» **ENTRIES PROVIDED**
<<<<

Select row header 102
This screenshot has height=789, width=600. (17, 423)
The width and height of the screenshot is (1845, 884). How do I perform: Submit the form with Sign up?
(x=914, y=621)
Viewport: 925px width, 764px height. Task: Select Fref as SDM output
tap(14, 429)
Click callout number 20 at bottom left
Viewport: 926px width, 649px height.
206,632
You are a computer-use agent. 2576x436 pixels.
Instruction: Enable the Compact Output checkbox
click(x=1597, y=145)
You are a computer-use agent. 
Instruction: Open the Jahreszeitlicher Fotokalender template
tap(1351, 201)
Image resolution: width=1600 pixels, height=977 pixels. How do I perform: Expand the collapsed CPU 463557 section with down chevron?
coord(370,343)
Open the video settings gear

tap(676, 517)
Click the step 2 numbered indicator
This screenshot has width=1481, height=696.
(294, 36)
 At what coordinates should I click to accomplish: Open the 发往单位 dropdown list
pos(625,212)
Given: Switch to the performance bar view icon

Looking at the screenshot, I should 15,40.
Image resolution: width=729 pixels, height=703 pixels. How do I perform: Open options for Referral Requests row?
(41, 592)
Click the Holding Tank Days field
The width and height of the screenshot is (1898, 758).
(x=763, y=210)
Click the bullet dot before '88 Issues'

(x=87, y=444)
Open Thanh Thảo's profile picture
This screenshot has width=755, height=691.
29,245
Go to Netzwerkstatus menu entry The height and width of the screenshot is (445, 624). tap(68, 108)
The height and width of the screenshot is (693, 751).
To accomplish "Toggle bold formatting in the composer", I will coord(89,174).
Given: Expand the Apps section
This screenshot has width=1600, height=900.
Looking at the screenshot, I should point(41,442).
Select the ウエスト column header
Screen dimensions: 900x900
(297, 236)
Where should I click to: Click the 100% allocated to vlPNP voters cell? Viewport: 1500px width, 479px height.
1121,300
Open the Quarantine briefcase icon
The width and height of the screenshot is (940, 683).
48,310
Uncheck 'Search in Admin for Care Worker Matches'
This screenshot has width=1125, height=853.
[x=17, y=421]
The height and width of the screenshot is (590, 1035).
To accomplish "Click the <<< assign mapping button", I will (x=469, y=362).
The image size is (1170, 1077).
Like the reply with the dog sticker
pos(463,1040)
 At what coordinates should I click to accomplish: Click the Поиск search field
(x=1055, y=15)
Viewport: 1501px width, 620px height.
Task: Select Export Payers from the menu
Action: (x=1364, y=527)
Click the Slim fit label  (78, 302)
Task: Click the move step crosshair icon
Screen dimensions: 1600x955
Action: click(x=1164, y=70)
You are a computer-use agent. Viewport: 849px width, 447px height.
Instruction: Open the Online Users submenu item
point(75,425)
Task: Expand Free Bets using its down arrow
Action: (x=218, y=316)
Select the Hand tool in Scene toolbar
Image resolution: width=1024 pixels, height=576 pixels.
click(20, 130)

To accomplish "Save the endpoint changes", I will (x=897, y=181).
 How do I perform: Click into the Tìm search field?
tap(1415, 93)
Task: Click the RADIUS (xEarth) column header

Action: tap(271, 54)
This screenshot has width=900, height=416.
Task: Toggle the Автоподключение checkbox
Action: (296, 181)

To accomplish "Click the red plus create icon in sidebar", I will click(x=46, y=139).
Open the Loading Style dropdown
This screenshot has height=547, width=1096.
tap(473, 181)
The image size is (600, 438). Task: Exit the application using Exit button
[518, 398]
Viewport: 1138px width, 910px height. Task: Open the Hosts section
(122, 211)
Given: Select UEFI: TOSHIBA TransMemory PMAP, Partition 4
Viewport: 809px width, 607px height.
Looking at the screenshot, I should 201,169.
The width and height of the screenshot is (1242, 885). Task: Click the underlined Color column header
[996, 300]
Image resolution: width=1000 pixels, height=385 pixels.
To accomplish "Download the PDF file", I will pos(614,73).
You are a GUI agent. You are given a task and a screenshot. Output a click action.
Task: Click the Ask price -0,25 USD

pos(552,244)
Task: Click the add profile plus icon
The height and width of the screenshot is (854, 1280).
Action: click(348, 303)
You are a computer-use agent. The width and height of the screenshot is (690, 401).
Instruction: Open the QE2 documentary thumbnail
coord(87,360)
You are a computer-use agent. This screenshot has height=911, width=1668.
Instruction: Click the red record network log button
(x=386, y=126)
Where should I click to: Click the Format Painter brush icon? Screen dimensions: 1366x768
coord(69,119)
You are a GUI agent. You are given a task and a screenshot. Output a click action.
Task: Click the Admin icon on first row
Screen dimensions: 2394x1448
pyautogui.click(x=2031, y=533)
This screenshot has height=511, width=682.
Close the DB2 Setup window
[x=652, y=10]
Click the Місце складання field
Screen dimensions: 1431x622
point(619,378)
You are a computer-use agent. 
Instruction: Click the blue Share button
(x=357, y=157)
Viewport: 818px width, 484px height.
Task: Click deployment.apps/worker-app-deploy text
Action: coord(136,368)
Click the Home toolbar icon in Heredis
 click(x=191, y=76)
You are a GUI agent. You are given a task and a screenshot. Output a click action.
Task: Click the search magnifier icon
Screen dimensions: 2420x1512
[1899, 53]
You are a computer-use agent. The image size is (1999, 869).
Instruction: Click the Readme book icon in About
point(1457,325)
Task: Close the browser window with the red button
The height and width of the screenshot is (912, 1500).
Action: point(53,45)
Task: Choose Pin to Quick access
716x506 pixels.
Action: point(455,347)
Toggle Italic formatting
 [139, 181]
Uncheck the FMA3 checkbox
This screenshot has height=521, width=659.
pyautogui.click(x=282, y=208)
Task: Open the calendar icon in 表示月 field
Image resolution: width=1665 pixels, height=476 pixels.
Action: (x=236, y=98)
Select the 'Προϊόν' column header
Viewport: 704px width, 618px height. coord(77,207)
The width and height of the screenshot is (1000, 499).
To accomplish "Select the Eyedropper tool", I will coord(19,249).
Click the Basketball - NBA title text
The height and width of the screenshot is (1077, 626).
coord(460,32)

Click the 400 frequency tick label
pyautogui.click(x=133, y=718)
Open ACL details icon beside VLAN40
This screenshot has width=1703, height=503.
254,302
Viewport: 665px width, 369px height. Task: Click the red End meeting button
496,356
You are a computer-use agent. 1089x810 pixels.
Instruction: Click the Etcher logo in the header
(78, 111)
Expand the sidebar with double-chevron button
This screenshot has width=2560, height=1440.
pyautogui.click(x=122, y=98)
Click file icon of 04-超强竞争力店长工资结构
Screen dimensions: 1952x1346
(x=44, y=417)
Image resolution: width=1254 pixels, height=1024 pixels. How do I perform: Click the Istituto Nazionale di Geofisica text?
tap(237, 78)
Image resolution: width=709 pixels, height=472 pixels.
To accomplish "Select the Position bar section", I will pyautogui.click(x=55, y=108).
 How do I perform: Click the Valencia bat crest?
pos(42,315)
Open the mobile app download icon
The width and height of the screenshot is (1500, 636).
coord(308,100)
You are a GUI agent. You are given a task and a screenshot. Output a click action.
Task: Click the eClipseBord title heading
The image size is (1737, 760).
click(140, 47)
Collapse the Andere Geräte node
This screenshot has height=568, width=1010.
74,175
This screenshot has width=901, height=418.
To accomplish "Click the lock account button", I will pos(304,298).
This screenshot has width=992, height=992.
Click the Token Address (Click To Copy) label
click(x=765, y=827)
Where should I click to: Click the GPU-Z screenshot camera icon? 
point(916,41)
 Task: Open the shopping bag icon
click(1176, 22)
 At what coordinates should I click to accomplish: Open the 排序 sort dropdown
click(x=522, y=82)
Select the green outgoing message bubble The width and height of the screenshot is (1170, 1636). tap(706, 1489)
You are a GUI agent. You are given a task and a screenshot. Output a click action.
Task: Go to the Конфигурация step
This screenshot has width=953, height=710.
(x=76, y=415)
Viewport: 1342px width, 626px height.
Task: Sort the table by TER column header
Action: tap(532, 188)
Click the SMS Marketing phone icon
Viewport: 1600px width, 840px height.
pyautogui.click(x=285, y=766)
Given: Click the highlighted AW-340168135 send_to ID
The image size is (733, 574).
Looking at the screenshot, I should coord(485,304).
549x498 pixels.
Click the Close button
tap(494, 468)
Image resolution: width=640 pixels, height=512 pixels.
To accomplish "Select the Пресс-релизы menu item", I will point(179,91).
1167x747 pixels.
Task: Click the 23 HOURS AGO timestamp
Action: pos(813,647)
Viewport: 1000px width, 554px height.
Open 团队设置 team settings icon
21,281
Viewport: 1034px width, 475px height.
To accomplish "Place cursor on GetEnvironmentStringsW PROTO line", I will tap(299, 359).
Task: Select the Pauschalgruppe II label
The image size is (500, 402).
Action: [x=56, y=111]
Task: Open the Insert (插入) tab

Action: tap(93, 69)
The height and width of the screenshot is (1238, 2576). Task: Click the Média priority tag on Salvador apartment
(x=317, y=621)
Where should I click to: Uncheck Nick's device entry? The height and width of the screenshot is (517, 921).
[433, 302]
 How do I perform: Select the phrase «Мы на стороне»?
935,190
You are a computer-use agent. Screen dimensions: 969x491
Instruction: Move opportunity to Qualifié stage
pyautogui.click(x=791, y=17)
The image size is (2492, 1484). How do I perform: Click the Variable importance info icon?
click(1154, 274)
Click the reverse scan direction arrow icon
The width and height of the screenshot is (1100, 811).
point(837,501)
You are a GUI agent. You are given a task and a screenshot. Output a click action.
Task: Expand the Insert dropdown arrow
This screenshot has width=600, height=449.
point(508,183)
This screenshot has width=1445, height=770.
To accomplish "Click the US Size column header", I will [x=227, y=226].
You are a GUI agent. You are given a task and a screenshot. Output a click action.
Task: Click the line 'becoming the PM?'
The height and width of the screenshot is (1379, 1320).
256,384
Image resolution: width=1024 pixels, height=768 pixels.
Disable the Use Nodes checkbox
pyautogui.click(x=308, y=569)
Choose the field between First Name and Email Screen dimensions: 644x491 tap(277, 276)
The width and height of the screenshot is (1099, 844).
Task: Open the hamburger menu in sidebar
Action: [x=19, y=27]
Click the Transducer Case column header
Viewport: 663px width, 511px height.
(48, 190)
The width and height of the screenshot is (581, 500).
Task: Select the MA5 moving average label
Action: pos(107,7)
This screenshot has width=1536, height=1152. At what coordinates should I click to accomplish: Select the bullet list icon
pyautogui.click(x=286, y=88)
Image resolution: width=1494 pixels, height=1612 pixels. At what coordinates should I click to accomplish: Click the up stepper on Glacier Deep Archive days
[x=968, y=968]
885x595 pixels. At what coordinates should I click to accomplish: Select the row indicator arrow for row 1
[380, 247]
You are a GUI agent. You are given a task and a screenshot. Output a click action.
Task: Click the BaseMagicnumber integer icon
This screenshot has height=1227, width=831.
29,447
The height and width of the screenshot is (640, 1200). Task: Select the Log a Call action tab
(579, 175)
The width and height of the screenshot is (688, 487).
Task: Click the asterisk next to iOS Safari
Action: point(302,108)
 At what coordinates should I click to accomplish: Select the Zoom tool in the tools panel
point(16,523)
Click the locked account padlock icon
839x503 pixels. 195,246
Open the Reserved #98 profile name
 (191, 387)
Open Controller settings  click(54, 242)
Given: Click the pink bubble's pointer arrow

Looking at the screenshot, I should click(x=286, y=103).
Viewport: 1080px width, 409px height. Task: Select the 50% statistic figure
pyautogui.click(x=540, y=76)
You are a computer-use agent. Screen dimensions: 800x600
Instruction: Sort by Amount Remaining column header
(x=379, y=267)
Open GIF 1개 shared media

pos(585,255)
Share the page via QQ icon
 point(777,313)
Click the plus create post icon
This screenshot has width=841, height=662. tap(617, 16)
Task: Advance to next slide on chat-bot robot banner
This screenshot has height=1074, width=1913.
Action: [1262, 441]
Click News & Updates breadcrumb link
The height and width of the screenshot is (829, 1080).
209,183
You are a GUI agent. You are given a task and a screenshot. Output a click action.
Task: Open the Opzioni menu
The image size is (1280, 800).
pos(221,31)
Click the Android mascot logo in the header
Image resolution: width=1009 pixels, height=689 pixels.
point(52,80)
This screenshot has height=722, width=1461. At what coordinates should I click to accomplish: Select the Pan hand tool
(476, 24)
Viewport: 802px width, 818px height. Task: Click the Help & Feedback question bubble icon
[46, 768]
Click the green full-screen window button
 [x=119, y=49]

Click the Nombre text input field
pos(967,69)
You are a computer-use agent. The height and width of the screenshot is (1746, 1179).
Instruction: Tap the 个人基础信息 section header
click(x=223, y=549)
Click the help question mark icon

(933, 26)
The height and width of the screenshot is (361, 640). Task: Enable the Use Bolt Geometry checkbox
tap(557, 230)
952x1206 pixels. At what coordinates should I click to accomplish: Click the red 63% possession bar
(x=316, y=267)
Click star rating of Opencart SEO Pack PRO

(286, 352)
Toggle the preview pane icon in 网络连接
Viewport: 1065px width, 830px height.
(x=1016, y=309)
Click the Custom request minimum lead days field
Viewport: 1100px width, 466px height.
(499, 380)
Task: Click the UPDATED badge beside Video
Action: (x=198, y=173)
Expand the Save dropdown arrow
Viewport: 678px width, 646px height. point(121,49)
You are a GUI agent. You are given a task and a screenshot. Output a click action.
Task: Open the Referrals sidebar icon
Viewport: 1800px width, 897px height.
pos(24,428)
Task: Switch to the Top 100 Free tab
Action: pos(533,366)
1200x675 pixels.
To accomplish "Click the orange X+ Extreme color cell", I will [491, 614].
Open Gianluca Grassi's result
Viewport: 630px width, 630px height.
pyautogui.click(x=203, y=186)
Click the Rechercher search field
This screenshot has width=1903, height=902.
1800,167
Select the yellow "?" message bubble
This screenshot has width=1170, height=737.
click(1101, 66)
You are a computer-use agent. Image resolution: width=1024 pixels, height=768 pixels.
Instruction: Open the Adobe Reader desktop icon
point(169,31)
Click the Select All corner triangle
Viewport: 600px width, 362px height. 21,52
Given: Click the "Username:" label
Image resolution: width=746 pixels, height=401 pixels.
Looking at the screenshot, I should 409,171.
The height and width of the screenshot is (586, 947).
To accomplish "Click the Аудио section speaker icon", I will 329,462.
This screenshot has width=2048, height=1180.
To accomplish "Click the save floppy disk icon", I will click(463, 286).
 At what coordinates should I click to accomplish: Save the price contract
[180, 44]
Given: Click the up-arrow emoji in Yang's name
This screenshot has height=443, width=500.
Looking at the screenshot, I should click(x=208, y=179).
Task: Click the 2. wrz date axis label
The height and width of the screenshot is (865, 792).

>>>>

» **WHAT YOU HAVE TO DO**
Tally the lines above containing "message". Answer with the count only.

» **EXERCISE RESULT**
2